■ **EXERCISE REQUIREMENTS**: Write out every command that appears in the Linux firewall tutorial below, one per line.

Welcome to Day 24 of the 30 Days of Linux Challenge!
Today’s focus is on securing and managing network access using firewalld, nmcli, and iptables
— tools that are deeply integrated into Red Hat-based systems.
📚 Table of Contents
- Why Firewall & Network Management Matters
- Start and Enable firewalld
- Check Firewall Status and Rules
- Allow and Block Services
- Port-Based Rules with firewalld
- Use Zones for Granular Control
- Manage Network Connections with nmcli
- Inspect Rules with iptables
- Try It Yourself
- Why This Matters
Why Firewall & Network Management Matters
🔒 Firewalls protect your system from unauthorized access
🌐 Network tools ensure connectivity, DNS, IP config, and interface control
🚀 Red Hat provides enterprise-grade options to manage both with precision
Start and Enable firewalld
sudo systemctl enable --now firewalld
sudo systemctl status firewalld
Check Firewall Status and Rules
sudo firewall-cmd --state
sudo firewall-cmd --list-all
This shows:
- Active zone (usually public)

■ **SUPPLIED DATA**:
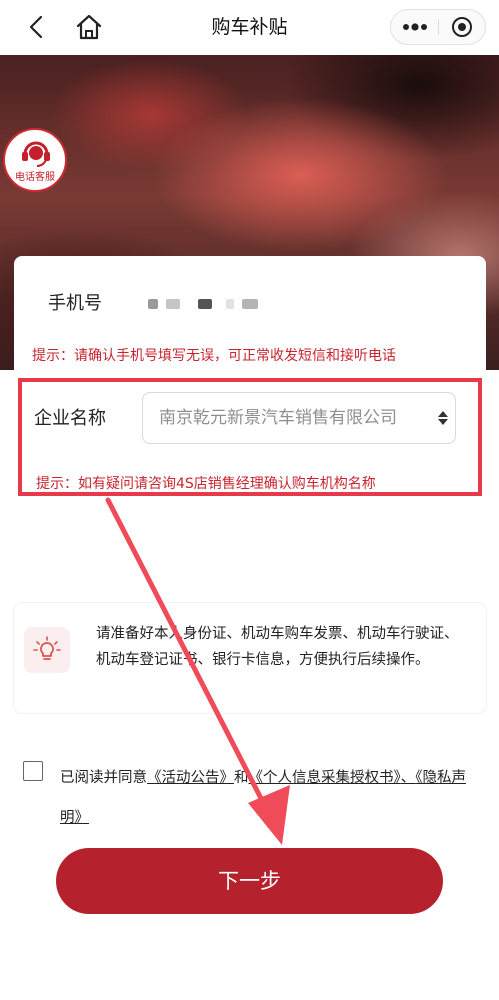 The image size is (499, 1000). Describe the element at coordinates (325, 778) in the screenshot. I see `personal-info-auth-link: 《个人信息采集授权书》` at that location.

■ **SOLUTION TO THIS TASK**:
sudo systemctl enable --now firewalld
sudo systemctl status firewalld
sudo firewall-cmd --state
sudo firewall-cmd --list-all